**WORK REQUIRED**
Given the entries below, would you transcribe exactly the lines starting at the one with "Code of Conduct (102, 1467)" and ending at the one with "[Facebook (Öppnas i nytt fönster)] (80, 2494)", both kept, pictures omitted, nothing extra?

**Stored data**
╭──

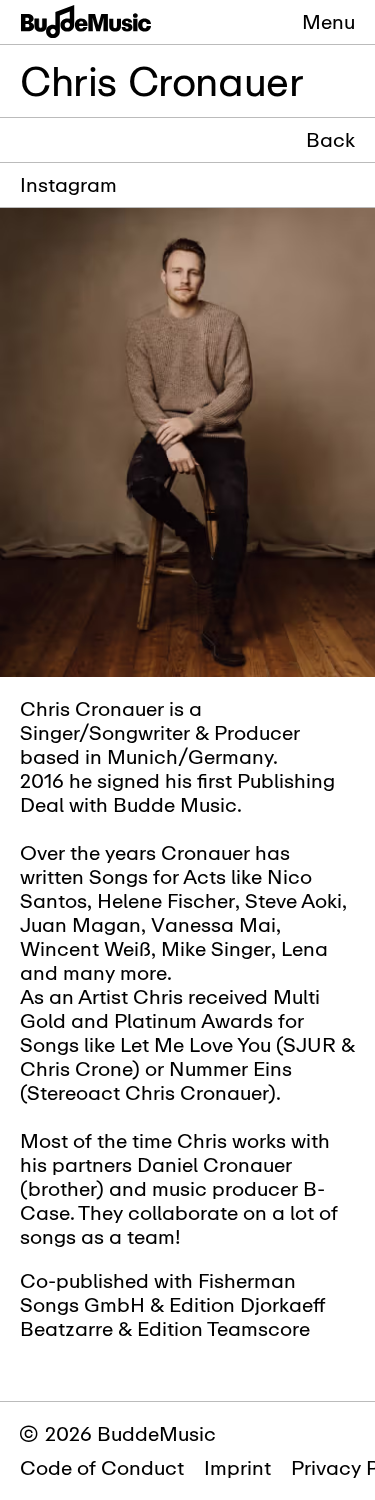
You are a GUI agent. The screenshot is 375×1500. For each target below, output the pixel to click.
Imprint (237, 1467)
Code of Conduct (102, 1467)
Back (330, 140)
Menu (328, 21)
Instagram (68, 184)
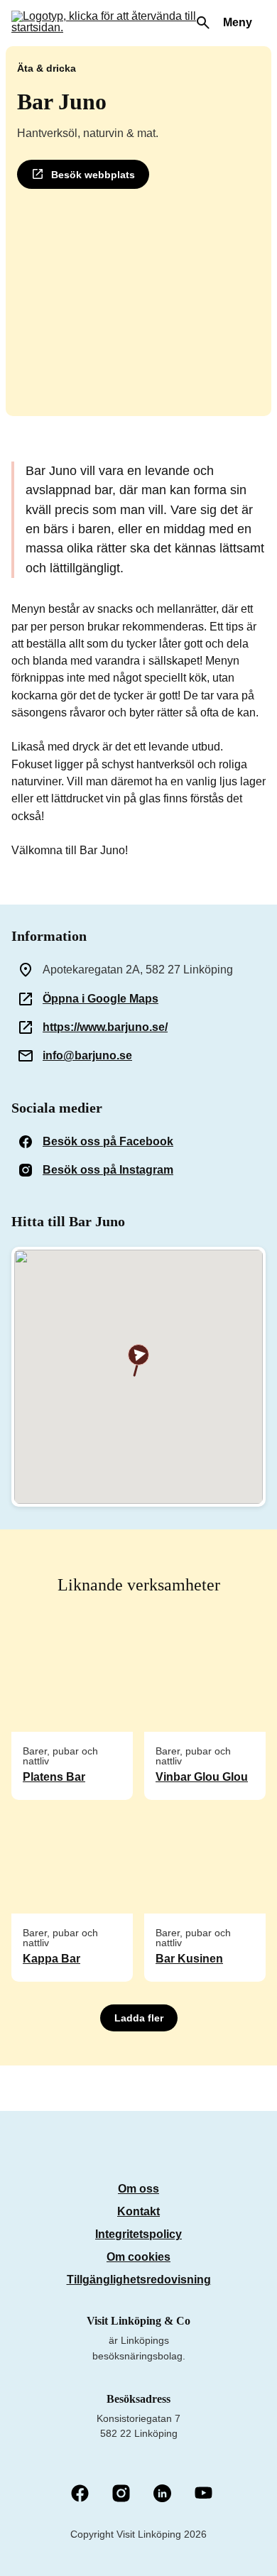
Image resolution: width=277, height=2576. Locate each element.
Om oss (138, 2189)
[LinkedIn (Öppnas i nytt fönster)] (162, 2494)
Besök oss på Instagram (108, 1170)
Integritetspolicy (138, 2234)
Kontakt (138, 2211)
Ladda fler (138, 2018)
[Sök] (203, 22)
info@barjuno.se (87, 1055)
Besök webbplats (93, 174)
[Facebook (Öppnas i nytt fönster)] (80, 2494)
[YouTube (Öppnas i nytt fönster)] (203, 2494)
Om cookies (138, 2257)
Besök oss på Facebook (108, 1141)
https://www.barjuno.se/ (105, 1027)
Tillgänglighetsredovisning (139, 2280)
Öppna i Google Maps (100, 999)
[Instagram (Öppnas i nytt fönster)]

╰──

**ANSWER BOX**
Code of Conduct (102, 1467)
Back (330, 140)
Menu (328, 21)
Instagram (68, 184)
Image resolution: width=277, height=2576. Locate each element.
Om oss (138, 2189)
[LinkedIn (Öppnas i nytt fönster)] (162, 2494)
Besök oss på Instagram (108, 1170)
Integritetspolicy (138, 2234)
Kontakt (138, 2211)
Ladda fler (138, 2018)
[Sök] (203, 22)
info@barjuno.se (87, 1055)
Besök webbplats (93, 174)
[Facebook (Öppnas i nytt fönster)] (80, 2494)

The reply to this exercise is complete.